Thursday, September 17, 2009
A Night at The Opera
The San Francisco Opera opened its 86th season with Verdi's "Il Trovatore" in the first seriously good production of that opera I've ever seen. The cast was as strong as any in the world right now, the orchestra under new music director Nicola Luisotti played with a propulsive drive that carried all before it, and the David McVicar production with its cool turntable is swift and coherent, avoiding the usual clunkiness and absurdity of the many other versions San Francisco has seen over the last couple of decades.
At the second performance of the run on Wednesday evening, we didn't have to contend with the opening night socialites who tend to be a fairly unappreciative crowd, and the audience was mostly silent and loudly enthusiastic at the proper moments. There was a middle-aged standee in the balcony who passed out cold during Azucena's big aria in the gypsy camp, which necessitated a long, noisy session with a doctor and a few useless ushers while everyone in the balcony strained their necks trying to see what the ruckus was all about. And in a demonstration of the power of gypsy witch curses being flung about recklessly onstage, we were greeted at the exit by a fire/rescue truck and an ambulance careening to the carriage entrance at the end of the opera.
I bought a standing room ticket and went to the top of the house for the OperaVision experience, which are two retractable Jumbotron screens which come from the roof at the front of the balcony. However, last night the screens only came halfway down and all the shots were framed at a ridiculous widescreen aspect ratio, which made me feel sorry for the fine videographers. In any case, the experiment didn't work very well as it felt a bit like watching a Cinerama film on an iPhone.
Update: It turns out that the ballpark screen where "Il Trovatore" is being broadcast on Saturday is quite a bit wider than it is tall. According to General Director David Gockley, "The squat image was because we were rehearsing shots for the shape of the ball park screen. We should have stuffed an explanation in the balcony programs. We'll make sure that it does not happen again, though actually it will happen once more Saturday, the actual simulcast. Usually we have Opera Vision at the end of the run, when we are better prepared with the shots. No excuses."

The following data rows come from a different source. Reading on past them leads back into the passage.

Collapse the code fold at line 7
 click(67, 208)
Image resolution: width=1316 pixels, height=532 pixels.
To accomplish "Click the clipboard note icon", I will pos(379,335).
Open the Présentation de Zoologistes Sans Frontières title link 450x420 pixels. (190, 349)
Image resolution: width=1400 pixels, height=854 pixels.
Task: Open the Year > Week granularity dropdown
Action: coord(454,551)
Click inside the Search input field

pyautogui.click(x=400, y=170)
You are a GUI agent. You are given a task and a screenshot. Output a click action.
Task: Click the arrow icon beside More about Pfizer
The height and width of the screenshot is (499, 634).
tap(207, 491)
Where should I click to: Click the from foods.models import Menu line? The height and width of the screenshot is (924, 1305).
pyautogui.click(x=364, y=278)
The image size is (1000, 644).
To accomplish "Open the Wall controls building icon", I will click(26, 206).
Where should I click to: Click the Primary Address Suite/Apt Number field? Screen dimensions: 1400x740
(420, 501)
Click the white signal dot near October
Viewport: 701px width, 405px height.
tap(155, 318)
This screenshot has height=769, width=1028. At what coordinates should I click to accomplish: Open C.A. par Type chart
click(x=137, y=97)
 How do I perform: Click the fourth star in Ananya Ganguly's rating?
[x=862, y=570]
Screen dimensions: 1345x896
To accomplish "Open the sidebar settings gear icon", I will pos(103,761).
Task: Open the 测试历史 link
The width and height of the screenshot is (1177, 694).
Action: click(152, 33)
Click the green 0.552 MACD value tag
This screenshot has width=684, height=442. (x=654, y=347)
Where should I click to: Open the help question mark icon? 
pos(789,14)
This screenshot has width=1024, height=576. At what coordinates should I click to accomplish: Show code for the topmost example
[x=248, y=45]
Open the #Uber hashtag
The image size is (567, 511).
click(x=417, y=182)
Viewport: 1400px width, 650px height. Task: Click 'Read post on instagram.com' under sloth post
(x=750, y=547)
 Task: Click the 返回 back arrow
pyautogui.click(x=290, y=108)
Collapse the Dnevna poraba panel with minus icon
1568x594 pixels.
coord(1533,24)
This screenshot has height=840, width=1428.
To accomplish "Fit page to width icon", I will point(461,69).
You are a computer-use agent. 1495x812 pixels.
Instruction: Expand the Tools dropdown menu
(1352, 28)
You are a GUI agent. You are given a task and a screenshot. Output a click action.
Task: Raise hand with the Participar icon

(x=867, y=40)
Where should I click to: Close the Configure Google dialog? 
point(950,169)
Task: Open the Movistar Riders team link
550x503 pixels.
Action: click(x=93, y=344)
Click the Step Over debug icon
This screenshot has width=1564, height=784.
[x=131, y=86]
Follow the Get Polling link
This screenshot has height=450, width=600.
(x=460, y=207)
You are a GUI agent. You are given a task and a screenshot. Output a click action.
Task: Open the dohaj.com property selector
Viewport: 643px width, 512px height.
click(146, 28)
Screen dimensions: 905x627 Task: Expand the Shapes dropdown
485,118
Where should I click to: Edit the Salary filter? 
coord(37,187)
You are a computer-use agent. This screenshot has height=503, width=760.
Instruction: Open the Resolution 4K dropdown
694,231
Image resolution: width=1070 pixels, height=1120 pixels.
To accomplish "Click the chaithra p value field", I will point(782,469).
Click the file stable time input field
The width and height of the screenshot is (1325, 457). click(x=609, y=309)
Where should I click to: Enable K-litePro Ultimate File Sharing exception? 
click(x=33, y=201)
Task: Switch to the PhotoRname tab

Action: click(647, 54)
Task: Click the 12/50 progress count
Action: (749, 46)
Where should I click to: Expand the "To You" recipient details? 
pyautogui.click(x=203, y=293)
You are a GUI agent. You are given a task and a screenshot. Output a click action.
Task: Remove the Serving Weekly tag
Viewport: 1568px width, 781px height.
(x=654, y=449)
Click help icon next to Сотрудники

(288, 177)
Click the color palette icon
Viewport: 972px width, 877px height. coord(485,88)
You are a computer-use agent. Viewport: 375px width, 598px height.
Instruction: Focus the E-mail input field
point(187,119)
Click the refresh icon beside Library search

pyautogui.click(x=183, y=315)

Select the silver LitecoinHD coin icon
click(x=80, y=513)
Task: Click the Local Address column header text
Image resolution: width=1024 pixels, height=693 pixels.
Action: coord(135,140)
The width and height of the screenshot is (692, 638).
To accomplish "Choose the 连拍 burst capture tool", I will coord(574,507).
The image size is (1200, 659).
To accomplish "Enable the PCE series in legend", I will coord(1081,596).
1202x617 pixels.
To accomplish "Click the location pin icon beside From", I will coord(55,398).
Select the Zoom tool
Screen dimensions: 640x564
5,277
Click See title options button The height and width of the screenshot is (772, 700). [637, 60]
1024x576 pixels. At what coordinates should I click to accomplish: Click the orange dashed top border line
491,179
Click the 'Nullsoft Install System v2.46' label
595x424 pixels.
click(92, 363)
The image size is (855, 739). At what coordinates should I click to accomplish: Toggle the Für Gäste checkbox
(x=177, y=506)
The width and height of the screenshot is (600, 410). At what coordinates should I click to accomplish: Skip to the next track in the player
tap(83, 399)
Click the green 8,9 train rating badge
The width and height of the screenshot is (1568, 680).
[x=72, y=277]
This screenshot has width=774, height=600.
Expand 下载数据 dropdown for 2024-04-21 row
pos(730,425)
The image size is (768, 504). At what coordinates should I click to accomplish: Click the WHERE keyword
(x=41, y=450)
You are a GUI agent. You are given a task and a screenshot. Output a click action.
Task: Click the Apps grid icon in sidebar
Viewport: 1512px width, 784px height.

The only weak link in the cast on Wednesday was the Swaggering Siberian, Dmitri Hvorostovsky, as the evil Count di Luna. His beautiful voice and stage presence are still remarkable but he seemed to be having vocal problems, and in his big "Il balen" aria, he was audibly gulping down huge breaths between each phrase. I hope he recovers soon from whatever the problem might be. Stephanie Blythe as the gypsy witch Azucena couldn't obliterate the memory of Dolora Zajick, who has owned the part here for the last two decades, but Blythe's voice is a force of nature. I haven't had my ears pinned to the back balcony wall by a mezzo soprano quite like this since Olga Borodina sang Dalilah back in 2001.
Most of the lavish praise in the reviews for this production have been for Sondra Radvanovsky as Leonora, and she's fabulous in a famously difficult role. I don't particularly like the sound of her voice, but that's a taste issue which is completely subjective. She gave a great performance. Marco Berti as Manrico has been a bit trashed in the reviews, but I liked the sound of his voice. There was nothing very elegant or particularly musical in his performance but he was not even remotely overpowered by the two strong women singers and his Italian belting style was just fine for the lover/soldier/hero.
Finally, the expanded men's chorus was simply sensational all night, as they bounced back and forth being gypsies and soldiers, and they followed Luisotti's sometimes eccentric tempos seamlessly.
David Gockley (above) is to be congratulated for putting on a warhorse with such care, unlike in years past when repertory staples were often undercast in San Francisco because the powers that be figured it didn't matter. It's a very good sign of things to come.